O ex-presidente Jair Bolsonaro (PL) disse que a prisão do tenente-coronel Mauro Cid, seu ex-ajudante de ordens, tem como objetivo forçar uma delação premiada. A afirmação foi feita em entrevista a um canal bolsonarista, divulgada neste domingo (13).

O canal não informou quando a entrevista foi gravada, portanto não se sabe se foi antes ou depois da operação da PF (Polícia Federal) que revelou um esquema de desvio de joias presenteadas à Presidência, envolvendo Cid, na última sexta-feira (11).

O que disse Bolsonaro

Espontaneamente, Bolsonaro citou Mauro Cid, dizendo que não concorda com a prisão preventiva do ex-auxiliar, decretada em maio deste ano, após operação da PF que apura um esquema de fraude em cartões de vacina, inclusive do próprio ex-presidente e sua filha.

Segundo Bolsonaro, o objetivo da prisão é forçar uma delação premiada.
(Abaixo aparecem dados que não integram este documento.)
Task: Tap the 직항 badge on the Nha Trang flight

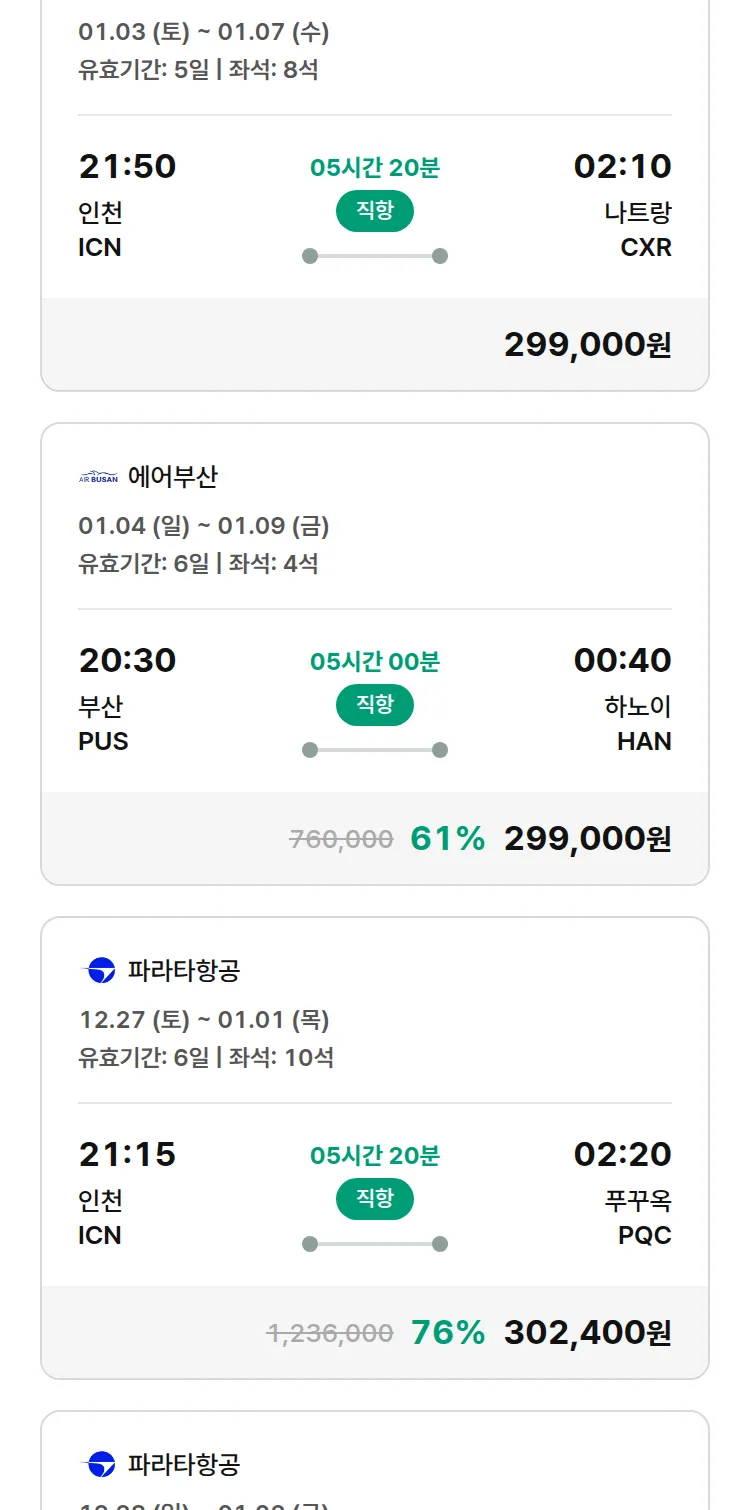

Além de Cid, Bolsonaro mencionou a prisão do sargento Luis Marcos Reis, detido na mesma ocasião.

Tenho dois auxiliares diretos presos há noventa dias: o Cid e o sargento (Luis Marcos) Reis, cuja punição — se forem culpados, podem até ser, não sei — não seria passível dessa preventiva que estão sofrendo agora. O objetivo é sempre aquela história de uma delação premiada. Vai delatar o quê? E a outra [história] é me atingir. Disse Jair Bolsonaro, ex-presidente da República, em entrevista a canal bolsonarista em agosto

Bolsonaro não citou o caso das joias na entrevista. Mesmo antes da operação de sexta-feira, já se sabia da tentativa de assessores do então presidente de liberar um conjunto de colar e brinco de brilhantes, que havia sido retido pela Receita Federal no Aeroporto de Guarulhos, em 2021. As informações foram reveladas pelo jornal O Estado de S.Paulo em março.

Na entrevista, Bolsonaro também agradeceu pelas doações via Pix, que seriam usadas, segundo ele, para pagar dívidas judiciais. Em junho, relatório do Conselho de Controle de Atividades Financeiras (Coaf) registrou que o ex-presidente recebeu R$ 17 milhões em Pix.